Hace mucho tiempo. Cuando era un niño. En clase, la profesora nos pidió que escribiéramos una pequeña lista de personas a las que admiráramos y explicáramos por qué. No recuerdo los nombres que escribí, salvo uno. Aún hoy, si tuviera que escoger con quien retirarme a algún rincón lejano en las montañas, para estudiar, recorrerlas y conversar. Si pudiera escoger alguien, a quien explicar cómo me emociona aspirar a sentirme en paz con el mundo, con el universo, a través del conocimiento, del descubrimiento que lleva al amor. Si, con tan sólo pensarlo, pudiera dejarme llevar por la voz, por la presencia, por las palabras de alguien a quien escuchar, en silencio y disfrutar. Si tuviera la oportunidad de decir, con quién me siento identificado y confío los secretos de mi inocencia. Si alguien me preguntara, ¿quién? Les diría, Carl Sagan.
En el ordenador tengo la sintonía de Cosmos. Su melodía me acompaña desde aquellos años y la recuerdo, como el preludio a instantes de completo bienestar, los que pasaba, sumergiéndome en las imágenes de aquellos programas, en los que mi imaginación viajaba a través de las soles y los planetas, a través de los antiguos griegos y sus descubrimientos, a través del anhelo de hombres y mujeres que nos precedieron. Más allá de las limitaciones de su existencia. A través del cielo y del mar. De las aguas oscuras y el pálido brillo de las estrellas.
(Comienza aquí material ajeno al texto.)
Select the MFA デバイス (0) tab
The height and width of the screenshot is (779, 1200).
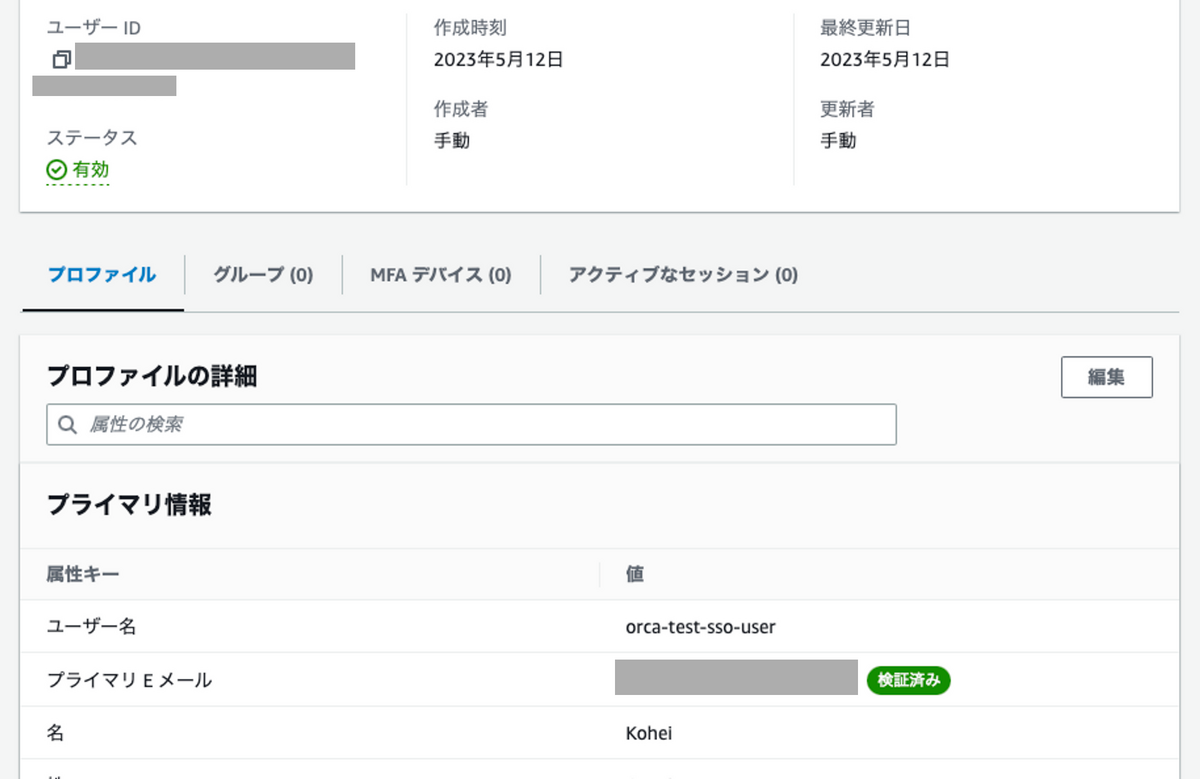click(x=441, y=274)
Hasta devolverme, de nuevo, al sofá, tranquilo y satisfecho. Contento por haber pasado todo aquel rato, en compañía de la voz que me llevaba de vuelta al mundo de mi alma.
El Dr. Sagan murió un día de 1996, tras sufrir durante sus últimos años, el extraño desarrollo de algún extraño cáncer. Poco antes de morir, concedió una última entrevista para la televisión. En ella, a la pregunta del presentador, dijo que tan sólo se sentía enormente afortunado.
Sirvan estas palabras para honrar al hombre al que nunca conocí y al que siempre, consideraré mi maestro.